__Work instruction__. Every line of the material is to be set down again without any change.

____________________

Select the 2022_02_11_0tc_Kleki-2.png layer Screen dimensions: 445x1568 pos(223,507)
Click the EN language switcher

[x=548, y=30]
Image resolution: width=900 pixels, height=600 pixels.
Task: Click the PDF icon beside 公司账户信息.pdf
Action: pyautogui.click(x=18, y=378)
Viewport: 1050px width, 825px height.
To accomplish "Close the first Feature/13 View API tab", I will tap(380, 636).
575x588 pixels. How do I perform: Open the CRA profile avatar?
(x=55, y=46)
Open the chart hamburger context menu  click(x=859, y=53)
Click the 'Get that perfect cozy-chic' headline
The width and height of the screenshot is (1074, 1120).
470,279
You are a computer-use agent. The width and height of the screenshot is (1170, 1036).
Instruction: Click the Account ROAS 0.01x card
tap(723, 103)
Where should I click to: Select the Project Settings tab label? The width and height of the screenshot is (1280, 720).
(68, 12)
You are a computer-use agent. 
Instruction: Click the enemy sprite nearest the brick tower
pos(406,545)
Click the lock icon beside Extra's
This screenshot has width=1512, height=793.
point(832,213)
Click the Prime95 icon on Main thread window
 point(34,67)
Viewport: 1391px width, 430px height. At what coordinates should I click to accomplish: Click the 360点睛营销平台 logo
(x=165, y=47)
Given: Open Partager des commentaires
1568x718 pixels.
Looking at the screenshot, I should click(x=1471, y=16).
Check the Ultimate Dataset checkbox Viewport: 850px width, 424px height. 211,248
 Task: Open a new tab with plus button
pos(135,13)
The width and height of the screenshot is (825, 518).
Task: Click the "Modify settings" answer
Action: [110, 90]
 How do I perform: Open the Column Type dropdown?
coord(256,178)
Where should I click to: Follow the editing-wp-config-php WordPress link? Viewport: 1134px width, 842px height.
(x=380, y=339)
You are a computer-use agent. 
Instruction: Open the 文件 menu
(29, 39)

____________________

__Output__.
Select the 2022_02_11_0tc_Kleki-2.png layer Screen dimensions: 445x1568 pos(223,507)
Click the EN language switcher

[x=548, y=30]
Image resolution: width=900 pixels, height=600 pixels.
Task: Click the PDF icon beside 公司账户信息.pdf
Action: pyautogui.click(x=18, y=378)
Viewport: 1050px width, 825px height.
To accomplish "Close the first Feature/13 View API tab", I will tap(380, 636).
575x588 pixels. How do I perform: Open the CRA profile avatar?
(x=55, y=46)
Open the chart hamburger context menu  click(x=859, y=53)
Click the 'Get that perfect cozy-chic' headline
The width and height of the screenshot is (1074, 1120).
470,279
You are a computer-use agent. The width and height of the screenshot is (1170, 1036).
Instruction: Click the Account ROAS 0.01x card
tap(723, 103)
Where should I click to: Select the Project Settings tab label? The width and height of the screenshot is (1280, 720).
(68, 12)
You are a computer-use agent. 
Instruction: Click the enemy sprite nearest the brick tower
pos(406,545)
Click the lock icon beside Extra's
This screenshot has width=1512, height=793.
point(832,213)
Click the Prime95 icon on Main thread window
 point(34,67)
Viewport: 1391px width, 430px height. At what coordinates should I click to accomplish: Click the 360点睛营销平台 logo
(x=165, y=47)
Given: Open Partager des commentaires
1568x718 pixels.
Looking at the screenshot, I should click(x=1471, y=16).
Check the Ultimate Dataset checkbox Viewport: 850px width, 424px height. 211,248
 Task: Open a new tab with plus button
pos(135,13)
The width and height of the screenshot is (825, 518).
Task: Click the "Modify settings" answer
Action: [110, 90]
 How do I perform: Open the Column Type dropdown?
coord(256,178)
Where should I click to: Follow the editing-wp-config-php WordPress link? Viewport: 1134px width, 842px height.
(x=380, y=339)
You are a computer-use agent. 
Instruction: Open the 文件 menu
(29, 39)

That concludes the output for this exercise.